### WHAT IS NEEDED
Those lines of the following listing which contain the string "Given" should be returned.

### DATA FOR REVIEW
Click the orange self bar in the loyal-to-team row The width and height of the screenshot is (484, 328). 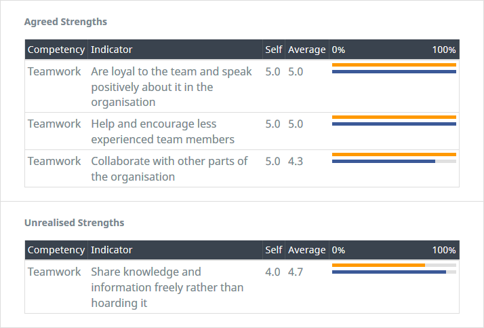394,65
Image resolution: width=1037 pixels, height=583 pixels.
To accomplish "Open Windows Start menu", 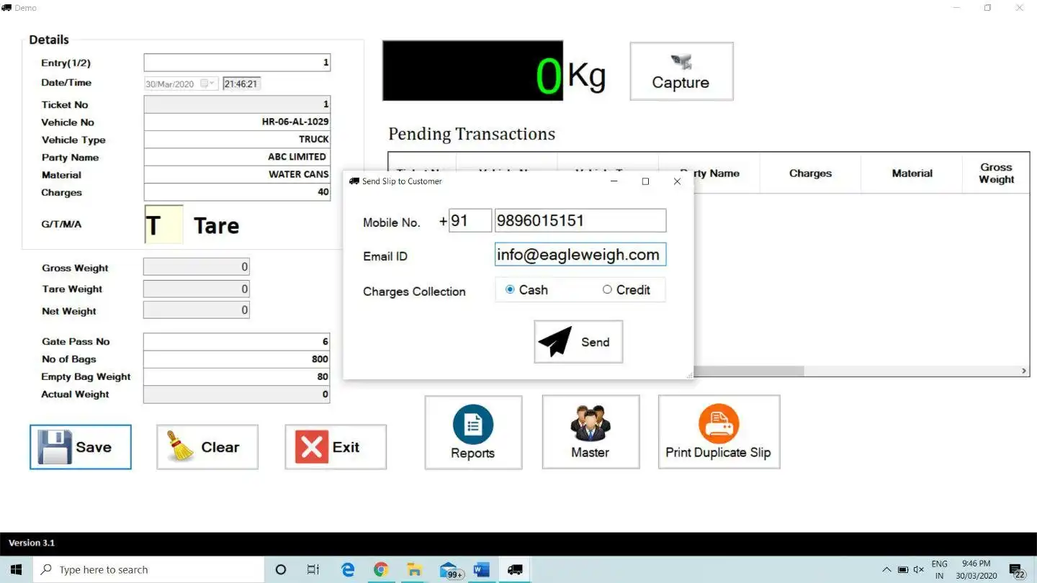I will [16, 569].
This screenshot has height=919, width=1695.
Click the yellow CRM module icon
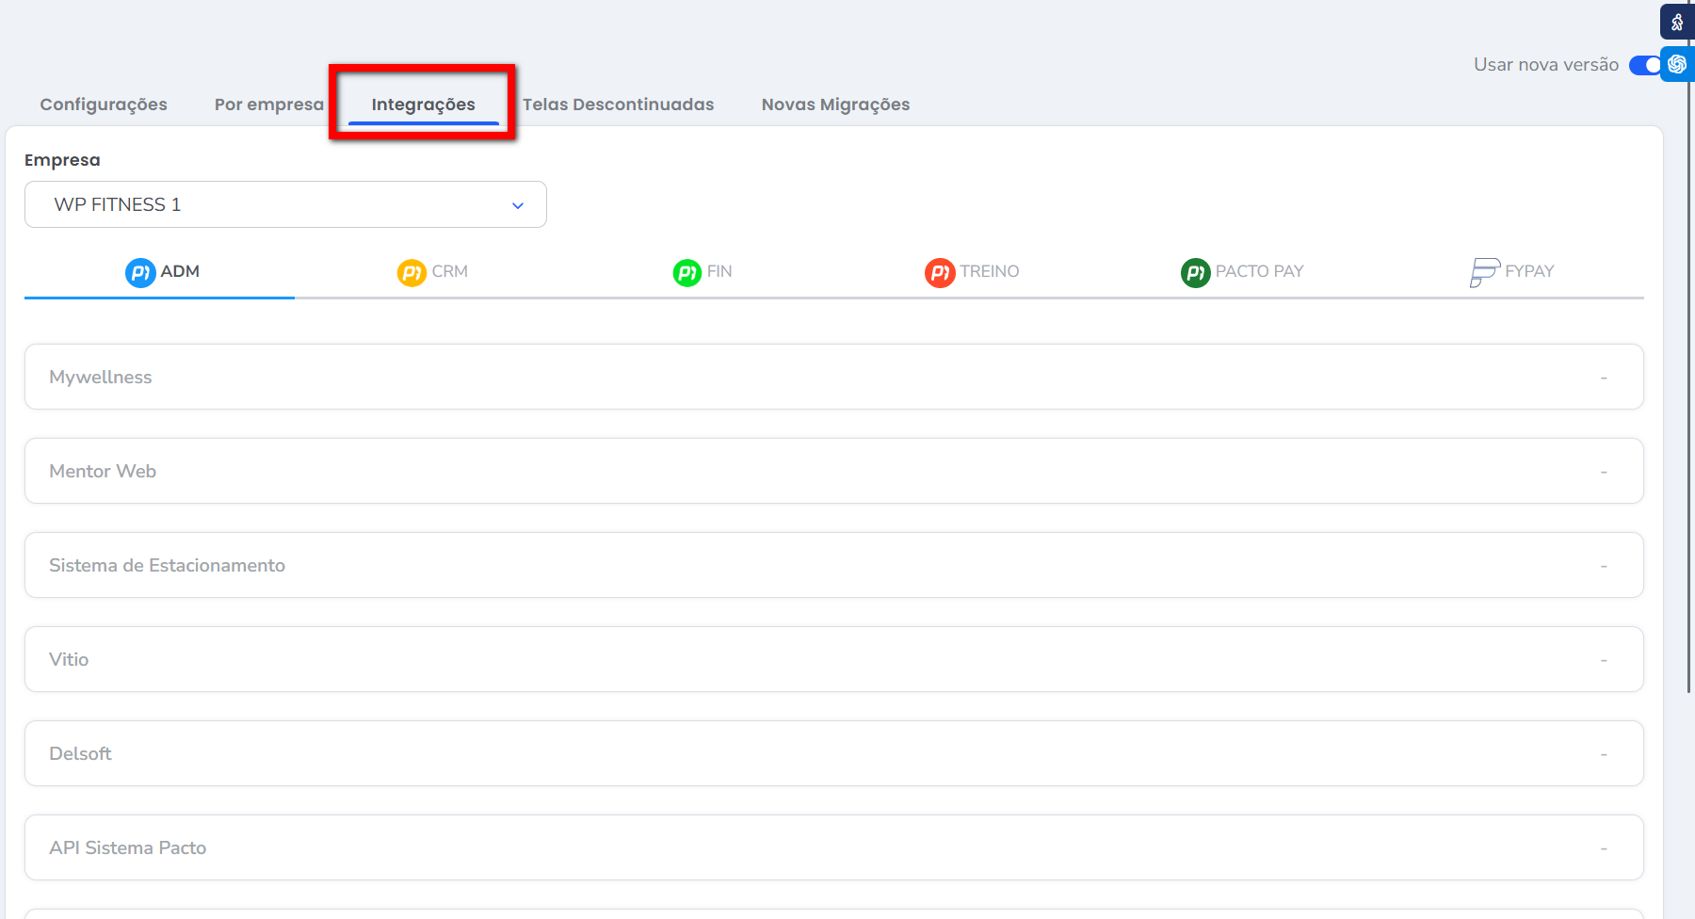point(412,273)
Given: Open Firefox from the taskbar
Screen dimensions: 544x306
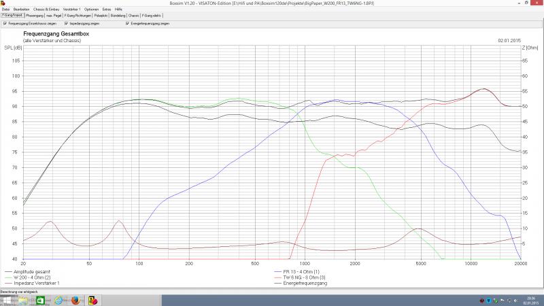Looking at the screenshot, I should tap(75, 300).
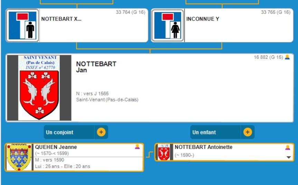Open the NOTTEBART X... ancestor name
The image size is (298, 185).
click(61, 19)
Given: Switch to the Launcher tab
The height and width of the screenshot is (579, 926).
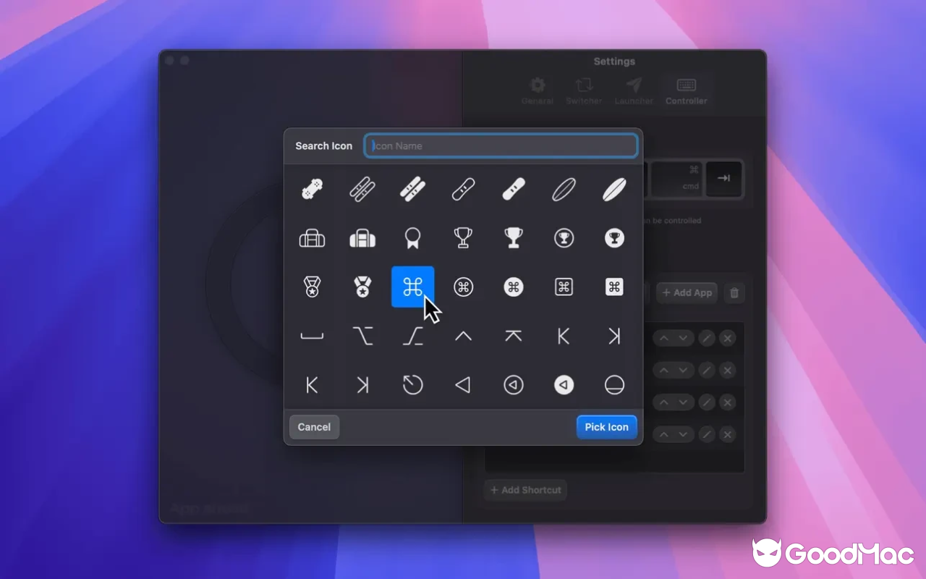Looking at the screenshot, I should click(633, 90).
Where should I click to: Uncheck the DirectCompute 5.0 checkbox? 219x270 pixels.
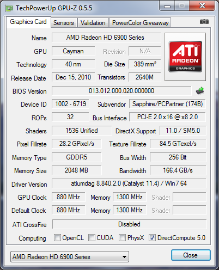click(152, 237)
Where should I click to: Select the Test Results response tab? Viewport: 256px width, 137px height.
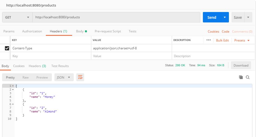(60, 66)
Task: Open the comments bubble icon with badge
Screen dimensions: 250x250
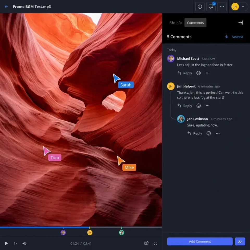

### RESULT FOR THIS EXERCISE
Given: Open Firefox from the taskbar
Given: Switch to the Launcher tab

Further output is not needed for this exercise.